Out in Connemara, we passed this beautiful stream that fed into a lake on the other side of the lake. I cannot remember the name of the lake, but if you look closely, there is a little house on the edge of the water. It was in this building that an government official would live in order to watch for and prevent people from fishing the lake.
During the famine in Ireland, walls like the one below were built around the Burren, and other places in Ireland, in order to provide work to the Irish. We saw these walls everywhere and the interesting thing is that they served no functional purpose besides providing jobs.
The tours we took were awesome. It was great to hear about the different places we passed and the stories that described their history. Better than that, we we were learning from people whose ancestors were a part of that history.
Traveling is not all that I do. We have just been able to do quite a bit because we arrived in country three weeks before my program at the National University of Ireland even started. My program has been equally as enjoyable as living in Ireland, and it is exactly what I was looking for coming from the Naval Academy. Many of my instructors teach at both the university and the Irish Command and Staff College. There is also a number of students in the program who are members of the Irish Defense Forces. The diversity of the students allows for really interesting discussions and perspectives different from what I might experience in a master’s program in the U.S. The material is interesting, as it covers a broad range of strategic theory and issues. We will receive approval for our thesis proposals soon.

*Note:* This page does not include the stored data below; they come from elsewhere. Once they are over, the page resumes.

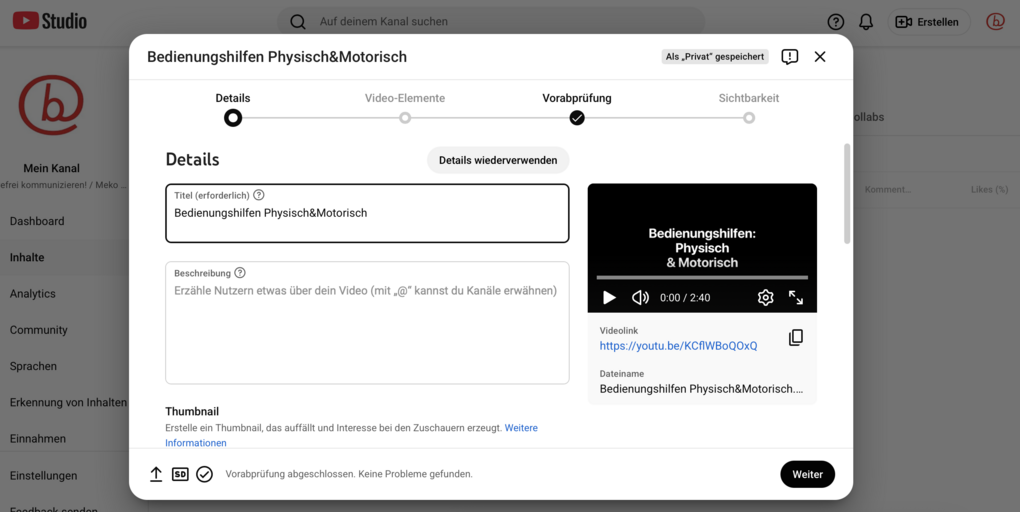Click the help icon next to Beschreibung
Image resolution: width=1020 pixels, height=512 pixels.
(240, 273)
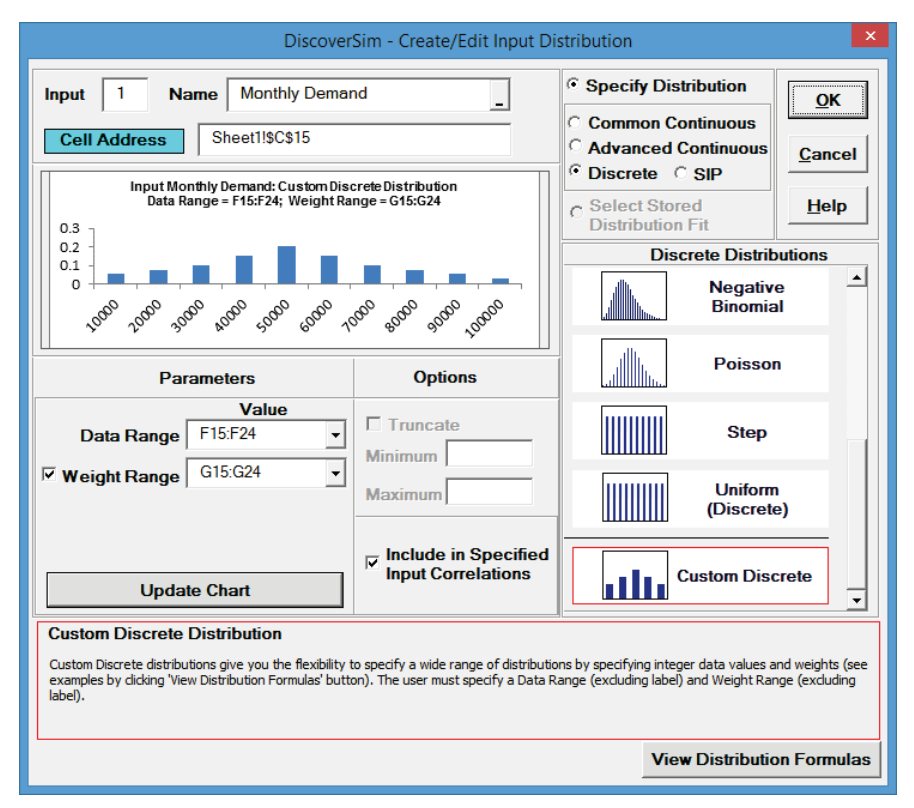The width and height of the screenshot is (914, 808).
Task: Click the Monthly Demand name field
Action: tap(360, 94)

One of the aspects of living in Ireland that has been particularly interesting has been getting to know the Irish people. They are a warm and welcoming group of people. I have already made a few Irish friends from my program, and actually had one over for dinner a couple weeks ago. Outside of school, I have made a number of other friends in Ireland, in particular with guys from the Dublin Fire Brigade.
A couple of weeks after arriving, we were encouraged to seek out an internship in an area or field that interested us. With my background being that of an infantry Marine, I looked for something similar to that of the Marine Corps. Through the U.S.-Ireland Alliance, I was able to secure an internship with the Dublin Fire Brigade, which has been one of the most interesting things I have done thus far in Ireland. Serving strictly as an observer, I have been able to integrate myself with the different members of the DFB. The organization and brotherhood is quite similar to that of the Marine Corps, and I have to admit to a certain feeling of home that I thought I would not have in Ireland. They are a great group of men, now friends, whom share a common interest in service and familial relationships that develop due to the nature of the service they provide.
All in all, Ireland is wonderful and exciting place to live. I am fortunate to be apart of this program and have the opportunity to assimilate myself within the Irish culture and people. Already, time has flown by, but not without having experienced the beauty of Ireland’s landscape, the welcome of Ireland’s people, and the promise of many more amazing experiences.